Por un segundo grité y por poco no mandé el teléfono al carajo. Estaba a punto de lanzarlo de la emoción. Iba a despertar el día de mi cumpleaños. ¡Esto era magia, un milagro!

Al cabo de un minuto recibí un mensaje más.

"Ah, y no es por echarme flores, pero yo contribuí a la mayor parte de la operación... soy Doctor, Aria, Dragoon e Invocador, y pre-Paladín, por lo que iba a servir de mucha ayuda. Tras varias operaciones, lo logramos. Espero que estés feliz..."
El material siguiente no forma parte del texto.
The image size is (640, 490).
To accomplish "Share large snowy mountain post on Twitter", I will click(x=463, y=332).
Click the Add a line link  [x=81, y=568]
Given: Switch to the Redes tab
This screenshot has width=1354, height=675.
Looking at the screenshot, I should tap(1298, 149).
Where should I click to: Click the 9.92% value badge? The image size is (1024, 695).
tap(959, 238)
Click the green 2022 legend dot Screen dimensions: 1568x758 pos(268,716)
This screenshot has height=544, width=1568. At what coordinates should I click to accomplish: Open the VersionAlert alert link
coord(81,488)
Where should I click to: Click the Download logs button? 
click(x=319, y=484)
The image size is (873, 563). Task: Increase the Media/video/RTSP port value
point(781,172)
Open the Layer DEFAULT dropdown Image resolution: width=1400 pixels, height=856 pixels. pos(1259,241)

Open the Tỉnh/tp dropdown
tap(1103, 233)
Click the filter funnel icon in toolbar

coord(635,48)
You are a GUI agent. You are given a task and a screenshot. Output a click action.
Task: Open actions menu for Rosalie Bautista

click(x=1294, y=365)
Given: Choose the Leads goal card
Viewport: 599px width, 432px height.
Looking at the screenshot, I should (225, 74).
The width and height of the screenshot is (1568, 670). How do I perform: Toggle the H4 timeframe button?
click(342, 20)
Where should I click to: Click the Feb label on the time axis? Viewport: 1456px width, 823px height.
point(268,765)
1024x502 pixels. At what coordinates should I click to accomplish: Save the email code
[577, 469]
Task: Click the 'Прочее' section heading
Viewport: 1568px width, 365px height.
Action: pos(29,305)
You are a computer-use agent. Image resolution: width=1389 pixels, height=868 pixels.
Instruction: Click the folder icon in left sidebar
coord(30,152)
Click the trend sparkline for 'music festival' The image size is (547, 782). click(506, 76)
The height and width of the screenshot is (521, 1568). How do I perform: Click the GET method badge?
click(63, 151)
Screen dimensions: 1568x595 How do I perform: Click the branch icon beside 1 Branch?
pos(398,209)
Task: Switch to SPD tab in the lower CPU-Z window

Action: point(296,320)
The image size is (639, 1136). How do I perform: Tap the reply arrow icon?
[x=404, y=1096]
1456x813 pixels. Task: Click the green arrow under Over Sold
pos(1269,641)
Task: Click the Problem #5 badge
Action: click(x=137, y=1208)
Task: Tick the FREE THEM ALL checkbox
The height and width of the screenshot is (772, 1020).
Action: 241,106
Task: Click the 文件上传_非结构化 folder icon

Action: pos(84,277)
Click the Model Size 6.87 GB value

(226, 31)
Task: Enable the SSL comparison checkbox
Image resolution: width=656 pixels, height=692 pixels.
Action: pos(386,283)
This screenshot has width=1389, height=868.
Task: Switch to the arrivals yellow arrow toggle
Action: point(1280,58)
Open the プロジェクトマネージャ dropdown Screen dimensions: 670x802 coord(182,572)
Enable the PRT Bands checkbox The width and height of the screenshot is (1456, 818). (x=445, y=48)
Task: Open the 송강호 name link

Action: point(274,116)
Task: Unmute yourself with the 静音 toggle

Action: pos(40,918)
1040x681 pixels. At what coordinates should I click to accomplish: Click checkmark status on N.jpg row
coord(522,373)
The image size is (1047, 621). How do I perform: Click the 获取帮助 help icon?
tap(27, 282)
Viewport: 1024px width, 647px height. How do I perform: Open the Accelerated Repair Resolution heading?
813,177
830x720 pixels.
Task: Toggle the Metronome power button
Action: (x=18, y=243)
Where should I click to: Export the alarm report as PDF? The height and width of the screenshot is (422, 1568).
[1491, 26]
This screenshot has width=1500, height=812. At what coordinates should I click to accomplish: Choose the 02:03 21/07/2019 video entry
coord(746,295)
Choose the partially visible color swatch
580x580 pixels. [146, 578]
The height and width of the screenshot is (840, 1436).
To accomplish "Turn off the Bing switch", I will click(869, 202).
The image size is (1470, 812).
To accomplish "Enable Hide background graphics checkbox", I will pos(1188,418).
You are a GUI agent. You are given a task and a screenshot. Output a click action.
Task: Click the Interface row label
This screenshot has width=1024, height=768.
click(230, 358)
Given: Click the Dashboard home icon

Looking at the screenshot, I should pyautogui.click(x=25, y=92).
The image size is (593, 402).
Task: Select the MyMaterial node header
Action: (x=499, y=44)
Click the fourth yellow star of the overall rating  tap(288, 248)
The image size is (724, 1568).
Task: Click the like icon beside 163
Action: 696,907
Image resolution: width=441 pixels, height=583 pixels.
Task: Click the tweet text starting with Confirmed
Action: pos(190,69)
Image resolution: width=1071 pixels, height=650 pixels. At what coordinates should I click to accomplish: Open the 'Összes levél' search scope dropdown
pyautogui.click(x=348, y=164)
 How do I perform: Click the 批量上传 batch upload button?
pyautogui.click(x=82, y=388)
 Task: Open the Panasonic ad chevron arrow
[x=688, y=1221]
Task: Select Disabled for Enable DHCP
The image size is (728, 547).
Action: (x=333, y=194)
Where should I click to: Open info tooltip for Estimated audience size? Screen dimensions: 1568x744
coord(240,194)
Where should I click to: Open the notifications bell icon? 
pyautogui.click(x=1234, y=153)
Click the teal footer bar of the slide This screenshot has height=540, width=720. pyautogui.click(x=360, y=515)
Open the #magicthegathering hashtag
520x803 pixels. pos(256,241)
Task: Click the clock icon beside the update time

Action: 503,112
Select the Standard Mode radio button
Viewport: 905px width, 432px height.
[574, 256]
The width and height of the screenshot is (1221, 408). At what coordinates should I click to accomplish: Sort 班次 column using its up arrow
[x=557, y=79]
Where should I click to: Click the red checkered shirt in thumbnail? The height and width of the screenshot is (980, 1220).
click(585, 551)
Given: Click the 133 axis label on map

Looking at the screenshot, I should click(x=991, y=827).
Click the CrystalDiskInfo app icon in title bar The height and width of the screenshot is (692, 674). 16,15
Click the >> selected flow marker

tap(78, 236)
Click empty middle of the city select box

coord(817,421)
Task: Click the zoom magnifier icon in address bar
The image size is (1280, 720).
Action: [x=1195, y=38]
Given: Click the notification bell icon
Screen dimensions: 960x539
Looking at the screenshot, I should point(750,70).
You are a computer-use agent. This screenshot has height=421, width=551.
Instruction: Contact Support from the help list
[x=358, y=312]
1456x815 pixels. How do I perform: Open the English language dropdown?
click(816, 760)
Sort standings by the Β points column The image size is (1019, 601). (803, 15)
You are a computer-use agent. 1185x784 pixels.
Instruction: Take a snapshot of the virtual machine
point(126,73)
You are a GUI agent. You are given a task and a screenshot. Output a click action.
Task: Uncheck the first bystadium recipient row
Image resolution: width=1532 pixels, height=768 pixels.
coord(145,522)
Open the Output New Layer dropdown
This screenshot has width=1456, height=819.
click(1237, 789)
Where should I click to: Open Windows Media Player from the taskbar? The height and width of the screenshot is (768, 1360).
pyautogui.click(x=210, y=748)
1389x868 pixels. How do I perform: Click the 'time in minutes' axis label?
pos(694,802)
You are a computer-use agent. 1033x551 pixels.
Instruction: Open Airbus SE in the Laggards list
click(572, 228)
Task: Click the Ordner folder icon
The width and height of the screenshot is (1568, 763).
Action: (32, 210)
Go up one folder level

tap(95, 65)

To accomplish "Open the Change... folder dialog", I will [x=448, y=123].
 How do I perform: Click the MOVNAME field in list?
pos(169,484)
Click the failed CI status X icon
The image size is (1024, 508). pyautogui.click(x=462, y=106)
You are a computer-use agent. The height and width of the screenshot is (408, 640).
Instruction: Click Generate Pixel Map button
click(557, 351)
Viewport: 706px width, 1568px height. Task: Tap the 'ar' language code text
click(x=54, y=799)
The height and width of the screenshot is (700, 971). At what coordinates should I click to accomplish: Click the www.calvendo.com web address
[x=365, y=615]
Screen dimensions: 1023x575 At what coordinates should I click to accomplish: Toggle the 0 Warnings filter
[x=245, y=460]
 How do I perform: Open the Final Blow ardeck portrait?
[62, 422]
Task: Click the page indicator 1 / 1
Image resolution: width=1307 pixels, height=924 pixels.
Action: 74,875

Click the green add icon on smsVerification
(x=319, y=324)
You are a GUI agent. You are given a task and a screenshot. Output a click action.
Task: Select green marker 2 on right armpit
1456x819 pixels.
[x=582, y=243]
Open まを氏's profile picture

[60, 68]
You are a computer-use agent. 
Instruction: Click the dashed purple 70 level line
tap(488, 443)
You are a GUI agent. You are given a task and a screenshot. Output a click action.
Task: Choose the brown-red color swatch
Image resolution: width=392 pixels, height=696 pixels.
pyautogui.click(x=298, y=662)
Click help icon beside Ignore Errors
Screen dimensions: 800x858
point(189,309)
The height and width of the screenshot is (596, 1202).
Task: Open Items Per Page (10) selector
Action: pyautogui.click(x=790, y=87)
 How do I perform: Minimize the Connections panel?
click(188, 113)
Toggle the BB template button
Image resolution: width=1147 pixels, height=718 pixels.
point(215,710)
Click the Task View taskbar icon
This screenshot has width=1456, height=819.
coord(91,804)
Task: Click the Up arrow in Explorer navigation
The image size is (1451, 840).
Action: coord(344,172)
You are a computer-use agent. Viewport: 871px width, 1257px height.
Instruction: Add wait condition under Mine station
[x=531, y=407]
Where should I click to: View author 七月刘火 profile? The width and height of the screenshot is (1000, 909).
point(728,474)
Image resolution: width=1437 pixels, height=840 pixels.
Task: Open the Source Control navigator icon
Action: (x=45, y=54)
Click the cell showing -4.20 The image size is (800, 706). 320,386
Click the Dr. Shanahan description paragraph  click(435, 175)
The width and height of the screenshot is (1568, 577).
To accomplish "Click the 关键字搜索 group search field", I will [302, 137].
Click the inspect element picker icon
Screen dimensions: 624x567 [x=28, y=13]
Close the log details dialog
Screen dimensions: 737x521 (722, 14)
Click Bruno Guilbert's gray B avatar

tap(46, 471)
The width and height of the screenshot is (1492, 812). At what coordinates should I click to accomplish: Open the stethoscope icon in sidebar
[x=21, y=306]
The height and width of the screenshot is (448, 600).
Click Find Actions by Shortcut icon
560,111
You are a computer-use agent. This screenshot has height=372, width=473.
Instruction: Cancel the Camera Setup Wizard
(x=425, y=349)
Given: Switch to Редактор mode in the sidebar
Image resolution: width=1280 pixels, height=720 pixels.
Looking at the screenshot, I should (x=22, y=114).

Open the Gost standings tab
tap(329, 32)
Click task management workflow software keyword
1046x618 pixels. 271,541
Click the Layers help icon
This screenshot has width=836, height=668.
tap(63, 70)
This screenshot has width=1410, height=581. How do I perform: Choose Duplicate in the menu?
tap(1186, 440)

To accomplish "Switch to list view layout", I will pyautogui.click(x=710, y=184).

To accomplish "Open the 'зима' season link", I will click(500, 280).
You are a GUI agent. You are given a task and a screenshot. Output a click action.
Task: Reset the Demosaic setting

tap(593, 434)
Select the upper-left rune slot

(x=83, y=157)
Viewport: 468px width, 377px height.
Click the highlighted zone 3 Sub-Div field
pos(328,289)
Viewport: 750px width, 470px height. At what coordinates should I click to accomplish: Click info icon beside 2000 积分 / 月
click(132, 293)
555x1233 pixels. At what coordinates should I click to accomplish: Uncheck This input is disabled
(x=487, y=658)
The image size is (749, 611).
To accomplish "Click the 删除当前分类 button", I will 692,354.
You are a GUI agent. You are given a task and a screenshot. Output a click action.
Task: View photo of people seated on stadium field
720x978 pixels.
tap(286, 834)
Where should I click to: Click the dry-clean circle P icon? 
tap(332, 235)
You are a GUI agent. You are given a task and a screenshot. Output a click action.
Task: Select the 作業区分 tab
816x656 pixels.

No sabía si reír, gritar o llorar de felicidad. Me di cuenta de que al fin y al cabo, Mathias no era tan mala persona. Además, cada vez que yo intentaba sacar a alguien de un apuro por el cual yo había dado a lugar, siempre la cagaba. Pero él no. Empecé a admirarle un poco. Sólo un poquito.

Pero era tarde, me puse el pijama (sin bañarme ni nada), y me metí en la cama. Aquella noche soñé con mi familia, éramos felices y despreocupados... pero hasta el mismo sueño me pareció raro. Prefería mi familia como era, odiosa o no.